The glutamate-nitric oxide-cyclic GMP pathway has been identified as a potential target for volatile anaesthetic agents as acute inhibition of nitric oxide synthase (NOS) reduces the minimum alveolar concentration (MAC) in most animal studies. However, mice deficient in the type I NOS isoform (nNOS) are reported to have a similar MAC for isoflurane and are not affected by non-isoform specific inhibitors.

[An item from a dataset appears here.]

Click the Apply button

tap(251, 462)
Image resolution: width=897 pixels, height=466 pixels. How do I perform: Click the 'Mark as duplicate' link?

We determined whether the nNOS specific inhibitor, 7-nitroindazole (7-NI), had an effect on isoflurane MAC and righting reflex (RRF) and investigated spontaneous motor activity in an open-field study in wild-type (WT) and knockout (KO) mice. 7-NI reduced isoflurane MAC and RRF in both WT and KO animals (all P<0.04). 7-NI profoundly reduced spontaneous motor activity in both the WT and KO animals in the open-field study as indicated by a reduction in the number of line crossings and rearings in both WT and KO mice (both P<0.001). We conclude that isoform specific inhibition of nNOS reduces MAC and spontaneous motor activity even in nNOS KO animals. Our results indicate that the NMDA receptor-nitric oxide-cyclic GMP pathway remains a credible target in modulating the effects of isoflurane.